Give the entries again, precisely as they were written.

▶ Data provided:
= Beginning of Section =

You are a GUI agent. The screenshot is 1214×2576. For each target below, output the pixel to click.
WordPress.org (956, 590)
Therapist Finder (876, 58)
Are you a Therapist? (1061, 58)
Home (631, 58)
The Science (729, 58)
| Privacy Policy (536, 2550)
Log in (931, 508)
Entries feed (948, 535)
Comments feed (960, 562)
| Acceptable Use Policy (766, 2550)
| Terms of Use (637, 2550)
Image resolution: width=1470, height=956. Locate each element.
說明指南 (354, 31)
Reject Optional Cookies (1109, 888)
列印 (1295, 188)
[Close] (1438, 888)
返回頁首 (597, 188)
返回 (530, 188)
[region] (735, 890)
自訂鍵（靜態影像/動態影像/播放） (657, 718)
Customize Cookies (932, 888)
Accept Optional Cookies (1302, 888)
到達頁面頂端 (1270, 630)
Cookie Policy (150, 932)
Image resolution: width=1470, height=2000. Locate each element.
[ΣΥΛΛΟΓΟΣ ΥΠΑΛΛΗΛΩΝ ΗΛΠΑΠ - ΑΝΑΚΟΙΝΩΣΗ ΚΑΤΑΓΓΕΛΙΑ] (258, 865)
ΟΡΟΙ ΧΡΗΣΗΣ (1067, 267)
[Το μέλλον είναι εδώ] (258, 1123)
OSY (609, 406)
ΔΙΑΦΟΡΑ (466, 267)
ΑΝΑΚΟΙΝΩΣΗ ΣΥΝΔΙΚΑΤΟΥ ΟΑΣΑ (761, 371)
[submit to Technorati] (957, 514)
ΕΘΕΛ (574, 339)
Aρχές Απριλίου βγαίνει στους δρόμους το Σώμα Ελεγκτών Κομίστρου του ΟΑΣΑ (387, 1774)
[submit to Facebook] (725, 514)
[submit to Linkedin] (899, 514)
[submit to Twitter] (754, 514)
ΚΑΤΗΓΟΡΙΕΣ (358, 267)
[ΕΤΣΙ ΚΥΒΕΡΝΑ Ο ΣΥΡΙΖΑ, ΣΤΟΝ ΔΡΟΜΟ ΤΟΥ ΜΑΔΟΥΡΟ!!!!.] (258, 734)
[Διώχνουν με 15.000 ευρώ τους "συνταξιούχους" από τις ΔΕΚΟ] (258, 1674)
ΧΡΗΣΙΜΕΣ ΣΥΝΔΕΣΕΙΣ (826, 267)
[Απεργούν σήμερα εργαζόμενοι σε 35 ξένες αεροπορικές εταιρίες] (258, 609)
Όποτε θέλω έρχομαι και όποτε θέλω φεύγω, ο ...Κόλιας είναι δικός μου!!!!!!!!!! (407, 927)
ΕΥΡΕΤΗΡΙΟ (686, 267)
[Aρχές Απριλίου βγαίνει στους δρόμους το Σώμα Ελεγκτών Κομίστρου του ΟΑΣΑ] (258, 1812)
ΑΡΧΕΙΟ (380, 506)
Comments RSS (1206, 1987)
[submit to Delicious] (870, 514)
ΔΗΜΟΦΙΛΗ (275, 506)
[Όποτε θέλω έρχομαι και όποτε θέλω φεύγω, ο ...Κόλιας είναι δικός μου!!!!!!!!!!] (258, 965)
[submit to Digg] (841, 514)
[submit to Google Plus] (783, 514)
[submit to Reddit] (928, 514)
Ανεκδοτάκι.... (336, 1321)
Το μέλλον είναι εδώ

= End of Section =

▶ Exercise output:
You are a GUI agent. The screenshot is 1214×2576. For each target below, output the pixel to click.
WordPress.org (956, 590)
Therapist Finder (876, 58)
Are you a Therapist? (1061, 58)
Home (631, 58)
The Science (729, 58)
| Privacy Policy (536, 2550)
Log in (931, 508)
Entries feed (948, 535)
Comments feed (960, 562)
| Acceptable Use Policy (766, 2550)
| Terms of Use (637, 2550)
Image resolution: width=1470, height=956. Locate each element.
說明指南 (354, 31)
Reject Optional Cookies (1109, 888)
列印 (1295, 188)
[Close] (1438, 888)
返回頁首 (597, 188)
返回 (530, 188)
[region] (735, 890)
自訂鍵（靜態影像/動態影像/播放） (657, 718)
Customize Cookies (932, 888)
Accept Optional Cookies (1302, 888)
到達頁面頂端 (1270, 630)
Cookie Policy (150, 932)
Image resolution: width=1470, height=2000. Locate each element.
[ΣΥΛΛΟΓΟΣ ΥΠΑΛΛΗΛΩΝ ΗΛΠΑΠ - ΑΝΑΚΟΙΝΩΣΗ ΚΑΤΑΓΓΕΛΙΑ] (258, 865)
ΟΡΟΙ ΧΡΗΣΗΣ (1067, 267)
[Το μέλλον είναι εδώ] (258, 1123)
OSY (609, 406)
ΔΙΑΦΟΡΑ (466, 267)
ΑΝΑΚΟΙΝΩΣΗ ΣΥΝΔΙΚΑΤΟΥ ΟΑΣΑ (761, 371)
[submit to Technorati] (957, 514)
ΕΘΕΛ (574, 339)
Aρχές Απριλίου βγαίνει στους δρόμους το Σώμα Ελεγκτών Κομίστρου του ΟΑΣΑ (387, 1774)
[submit to Facebook] (725, 514)
[submit to Linkedin] (899, 514)
[submit to Twitter] (754, 514)
ΚΑΤΗΓΟΡΙΕΣ (358, 267)
[ΕΤΣΙ ΚΥΒΕΡΝΑ Ο ΣΥΡΙΖΑ, ΣΤΟΝ ΔΡΟΜΟ ΤΟΥ ΜΑΔΟΥΡΟ!!!!.] (258, 734)
[Διώχνουν με 15.000 ευρώ τους "συνταξιούχους" από τις ΔΕΚΟ] (258, 1674)
ΧΡΗΣΙΜΕΣ ΣΥΝΔΕΣΕΙΣ (826, 267)
[Απεργούν σήμερα εργαζόμενοι σε 35 ξένες αεροπορικές εταιρίες] (258, 609)
Όποτε θέλω έρχομαι και όποτε θέλω φεύγω, ο ...Κόλιας είναι δικός μου!!!!!!!!!! (407, 927)
ΕΥΡΕΤΗΡΙΟ (686, 267)
[Aρχές Απριλίου βγαίνει στους δρόμους το Σώμα Ελεγκτών Κομίστρου του ΟΑΣΑ] (258, 1812)
ΑΡΧΕΙΟ (380, 506)
Comments RSS (1206, 1987)
[submit to Delicious] (870, 514)
ΔΗΜΟΦΙΛΗ (275, 506)
[Όποτε θέλω έρχομαι και όποτε θέλω φεύγω, ο ...Κόλιας είναι δικός μου!!!!!!!!!!] (258, 965)
[submit to Digg] (841, 514)
[submit to Google Plus] (783, 514)
[submit to Reddit] (928, 514)
Ανεκδοτάκι.... (336, 1321)
Το μέλλον είναι εδώ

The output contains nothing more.